TypeError: cannot pickle '_thread.lock' object in TensorFlow 2.4 #46556

rpasricha · 2021-01-20T18:30:45Z

Please make sure that this is a bug. As per our
GitHub Policy,
we only address code/doc bugs, performance issues, feature requests and
build/installation issues on GitHub. tag:bug_template

System information

Have I written custom code (as opposed to using a stock example script provided in TensorFlow): Yes
OS Platform and Distribution (e.g., Linux Ubuntu 16.04): Debian 10
Mobile device (e.g. iPhone 8, Pixel 2, Samsung Galaxy) if the issue happens on mobile device:
TensorFlow installed from (source or binary): Binary
TensorFlow version (use command below): v2.4.0-0-g582c8d236cb 2.4.0
Python version: 3.7.9
Bazel version (if compiling from source): n/a
GCC/Compiler version (if compiling from source): n/a
CUDA/cuDNN version: n/a
GPU model and memory: n/a

You can collect some of this information using our environment capture
script
You can also obtain the TensorFlow version with:

TF 1.0: python -c "import tensorflow as tf; print(tf.GIT_VERSION, tf.VERSION)"
TF 2.0: python -c "import tensorflow as tf; print(tf.version.GIT_VERSION, tf.version.VERSION)"

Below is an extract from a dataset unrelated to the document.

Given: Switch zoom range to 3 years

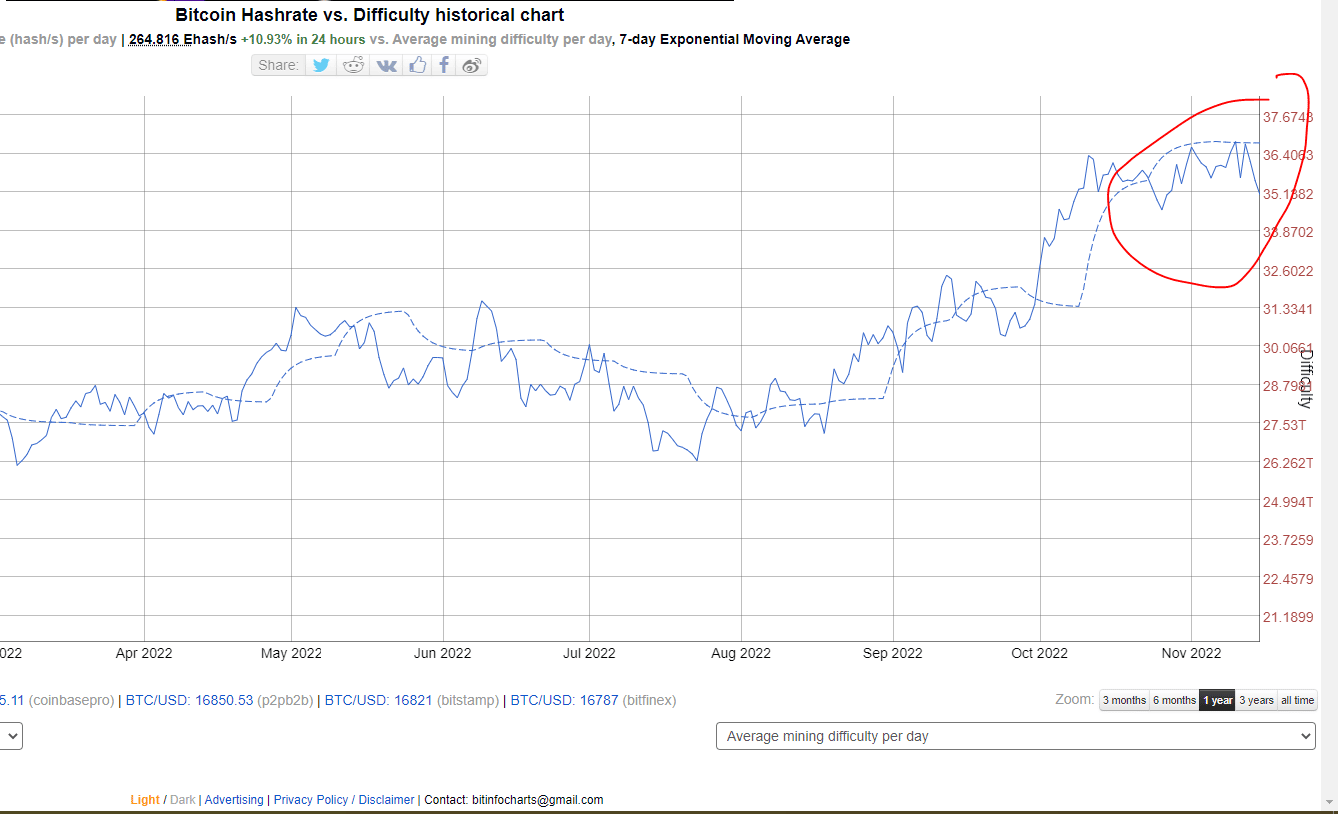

Describe the current behavior
Running a simple training process with MultiWorkerMirroredStrategy fails with TypeError: can't pickle _thread.lock objects.

Describe the expected behavior
The training should proceed without errors.

Standalone code to reproduce the issue
Provide a reproducible test case that is the bare minimum necessary to generate
the problem. If possible, please share a link to Colab/Jupyter/any notebook.

The example needs to run in a distributed environment to reproduce the issue, so save the script in a file and run it in 3 different terminals.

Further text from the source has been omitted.